The immigrants whose lives Kopnina examined have nothing much to do with politics, however. They left for England or Holland looking for work. Some of them hoped to start a professional career, others wanted to see the world and acquire new experiences unavailable in Soviet or post-Soviet society. Some readers might be surprised to discover that the concept of "community" is not appropriate to describe "the Russians." They are divided into numerous, scarcely communicating groups. Their members belong to different social strata and have different political views. More than that, they have no common cultural life and no centers where they might meet and feel themselves as together. "During my field work, I discovered that the concept of ‘subcommunities’ describes Russian migrants’ circumstances more accurately than that of ‘community,’" Kopnina writes.

In the course of her research, Kopnina discovered several subcommunities, including artistic and professional ones, both "closed" and "open" (to locals and each other). These subcommunities are hardly in contact with one another, or are often in conflict. Among the Russian emigrants in London one can meet the oligarch Boris Berezovsky as well as half-starving dishwashers. These migrants can hardly manage to feel kinship.
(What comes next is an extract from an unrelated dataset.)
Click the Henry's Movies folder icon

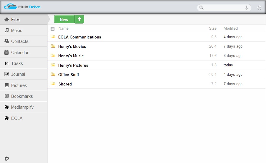tap(53, 46)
A common culture and language are of no help in this regard.


Kagarlitsky goes on to argue that this lack of solidairty can be explained by looking to the fragmentation wreaked upon Eurasian societies by Soviet totalitarianism, which greatly hindered the organization of communities outside of the framework of the Soviet state. Many of the immigrants studied by Kopnina succeeded, but they apparently didn't share their strategies with others. Kagarlitsky's summary makes me suspect whether national differences might not also play a role--apparently Ukrainian, Belarusian, and Kazakhstani immigrants are quickly assimilated to the label "Russian," but there's always the question of the relationship of the signified to the signifier. I want this book.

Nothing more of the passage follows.